第9章 【溢れ返ってきたヨッパライ】
前話からの酒宴は続く。
「あ~~飲み明かすのって『日本の伝統』って感じするな~」
「因習ですよ。ホラホラ主役のさんも寝てしまったことですし、帰りたい人は帰りなさい」
パンパンと手を叩いて獄卒たちに呼びかける。
「今帰らないと大王の自伝語りが始まりますよ」
「帰るぞォォォォタイミング作ってくれてありがとう鬼灯様!」
物凄い勢いで帰っていく獄卒たちを見ながら鬼灯が呟く。
「…叫喚地獄の亡者共と同じですよ、これじゃあ」
「叫喚地獄?」
酔って頭痛でもしていたのか横になっていた桃太郎が起き上がりながら問う。
「まァ平たく言うと酒乱の堕ちる地獄です。酒乱の巣窟でしてね……」
その時ーーガラッと店の扉を開けて一人の獄卒が入ってきた。
「あっ!いた!!大王!鬼灯様!!叫喚地獄の亡者共が雑用係・八岐大蛇の持っていた酒を奪いました!!!」
「どういうことですか!せっかく更生施設(叫喚地獄)でリハビリ(禁酒)をしていたというのに!」
「亡者リハビリやってんの?」
「そして八岐大蛇は雑用やってんだ……」
酒や果物を飲み食いしていた白澤と桃太郎の二人が的確なツッコミをいれる。
「鬼灯君ワシも行くよ!」
「大王はどうぞ、ここにいてください。

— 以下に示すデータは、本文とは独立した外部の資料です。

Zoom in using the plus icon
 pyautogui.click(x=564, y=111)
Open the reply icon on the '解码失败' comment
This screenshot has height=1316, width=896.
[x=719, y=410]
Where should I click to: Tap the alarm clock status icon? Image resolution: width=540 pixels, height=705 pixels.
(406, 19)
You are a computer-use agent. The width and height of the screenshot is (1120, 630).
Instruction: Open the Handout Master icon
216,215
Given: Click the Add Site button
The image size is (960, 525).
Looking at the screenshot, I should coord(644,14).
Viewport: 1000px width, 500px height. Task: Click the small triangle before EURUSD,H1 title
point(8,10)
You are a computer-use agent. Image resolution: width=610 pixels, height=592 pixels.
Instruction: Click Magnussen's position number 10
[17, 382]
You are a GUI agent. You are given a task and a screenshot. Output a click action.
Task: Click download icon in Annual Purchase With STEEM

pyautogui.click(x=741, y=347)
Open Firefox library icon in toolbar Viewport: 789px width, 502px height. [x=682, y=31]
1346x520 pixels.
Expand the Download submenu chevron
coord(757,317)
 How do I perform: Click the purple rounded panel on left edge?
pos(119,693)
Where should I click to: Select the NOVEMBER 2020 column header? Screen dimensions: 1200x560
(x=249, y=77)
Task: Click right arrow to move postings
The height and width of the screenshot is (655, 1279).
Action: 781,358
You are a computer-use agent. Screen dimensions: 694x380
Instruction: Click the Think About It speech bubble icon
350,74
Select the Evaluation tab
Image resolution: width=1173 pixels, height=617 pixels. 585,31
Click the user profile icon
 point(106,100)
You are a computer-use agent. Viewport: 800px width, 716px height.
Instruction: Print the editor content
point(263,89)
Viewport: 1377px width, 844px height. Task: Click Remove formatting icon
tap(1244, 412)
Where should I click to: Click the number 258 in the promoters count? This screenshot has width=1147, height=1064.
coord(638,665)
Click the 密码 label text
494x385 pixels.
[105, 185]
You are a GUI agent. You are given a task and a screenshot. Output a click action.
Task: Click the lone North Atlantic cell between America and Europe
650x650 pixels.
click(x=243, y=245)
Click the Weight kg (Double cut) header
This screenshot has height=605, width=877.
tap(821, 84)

上司(ボス)は会議室にいていいのです。事件が起こっている現場には部下(私)が行きます」
「鬼灯君……カッコよく言ってるけど要するに厄介払い!?」
「うん目立つし邪魔!!!」
そう言って走り出していってしまう鬼灯の背に桃太郎が声をかける。
「何か手伝いましょうか?」
「あそこの亡者はとにかくタチが悪い!危険ですからついて来なくていいですよ」
店を飛び出ていった鬼灯に対し、まだ酒をあおっていた白澤が桃太郎に笑いかける。